§ Record excerpts:
+++++
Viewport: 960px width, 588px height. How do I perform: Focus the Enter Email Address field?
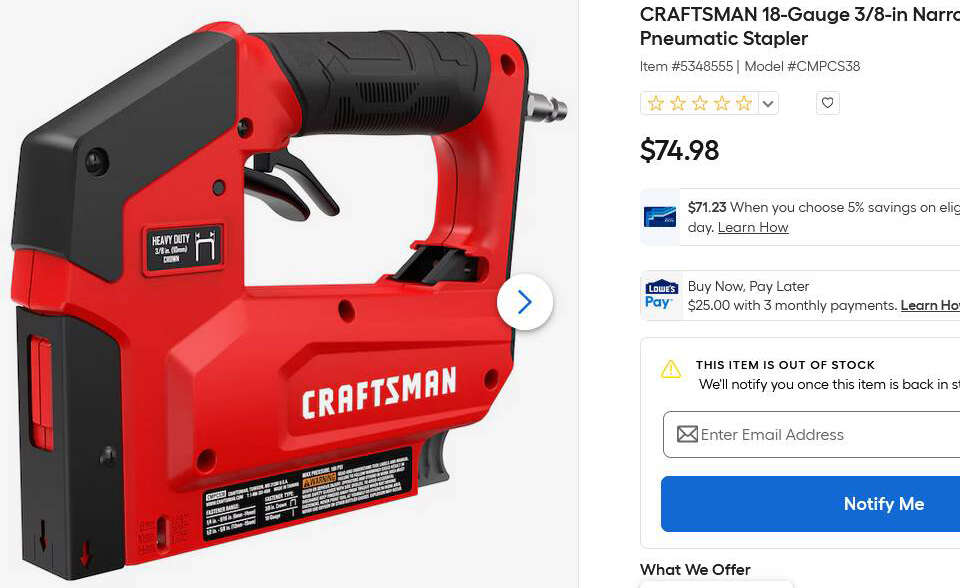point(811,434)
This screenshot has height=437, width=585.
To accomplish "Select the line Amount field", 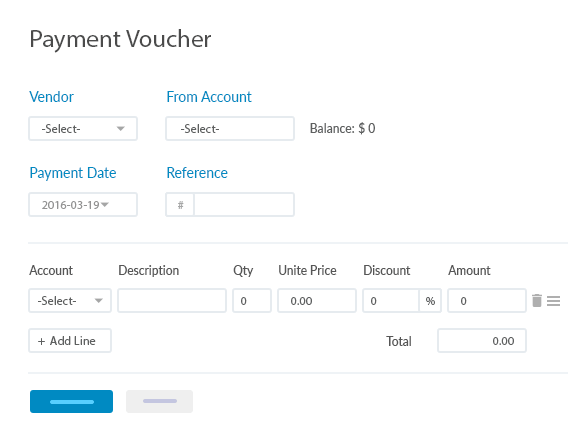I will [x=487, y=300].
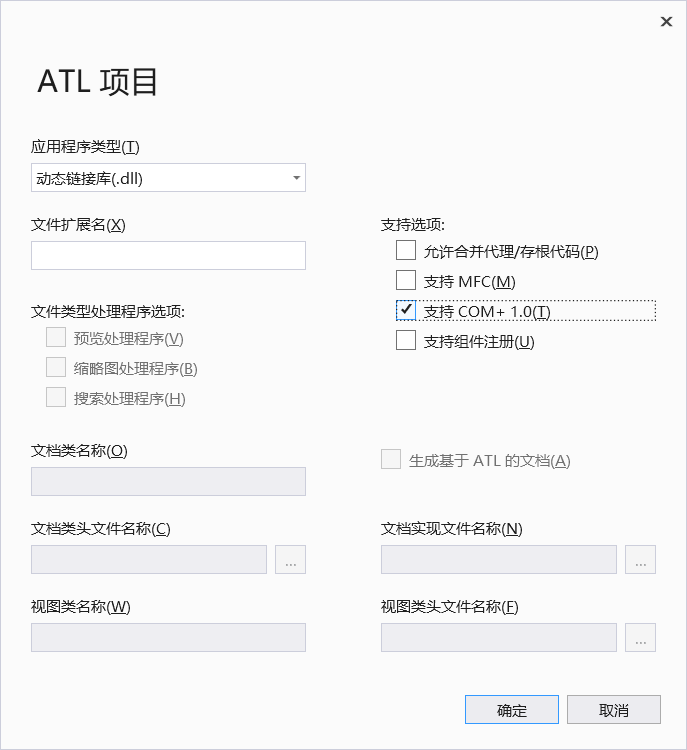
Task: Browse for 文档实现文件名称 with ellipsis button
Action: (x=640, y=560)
+++++
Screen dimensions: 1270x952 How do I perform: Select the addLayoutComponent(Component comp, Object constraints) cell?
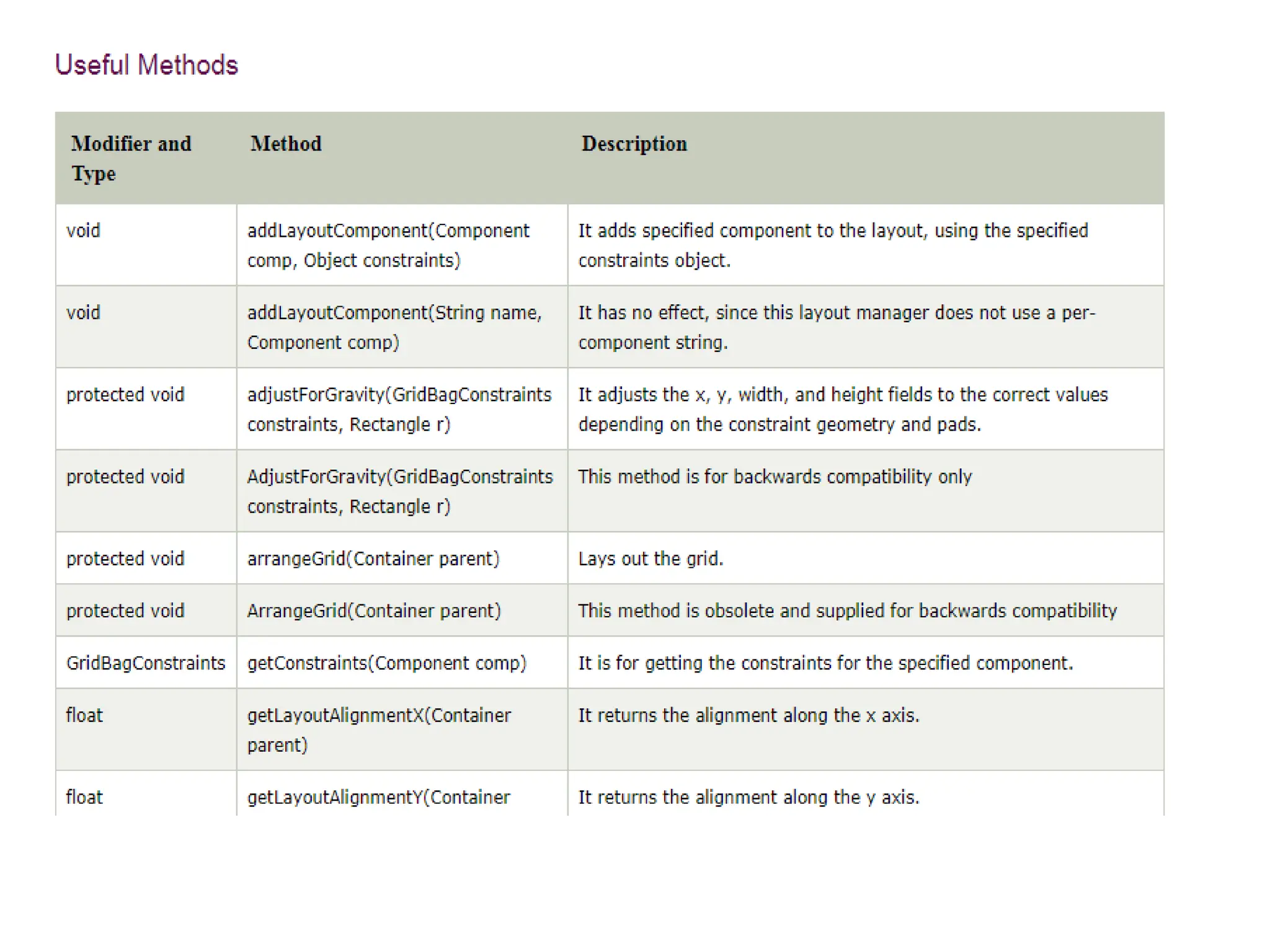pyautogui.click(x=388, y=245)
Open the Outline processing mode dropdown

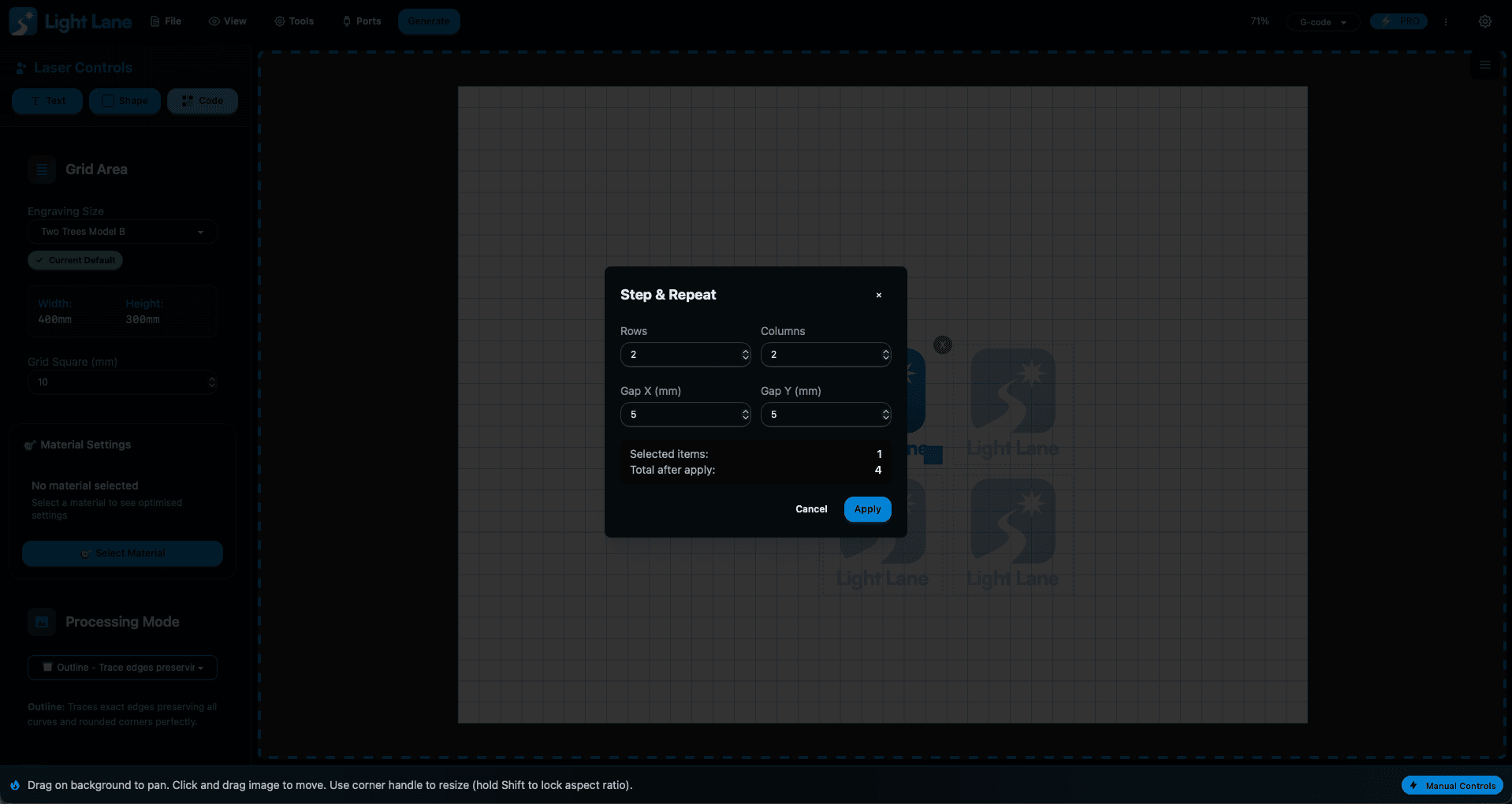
+++++
§ Directions: Please copy the rows word for word, beginning with the line that contains "Screen dimensions: 1270x952" and continuing through the line that contains "Open the Outline processing mode dropdown". Leave the pictures out.

§ Answer to the problem:
Screen dimensions: 1270x952 How do I perform: Select the addLayoutComponent(Component comp, Object constraints) cell?
pyautogui.click(x=388, y=245)
Open the Outline processing mode dropdown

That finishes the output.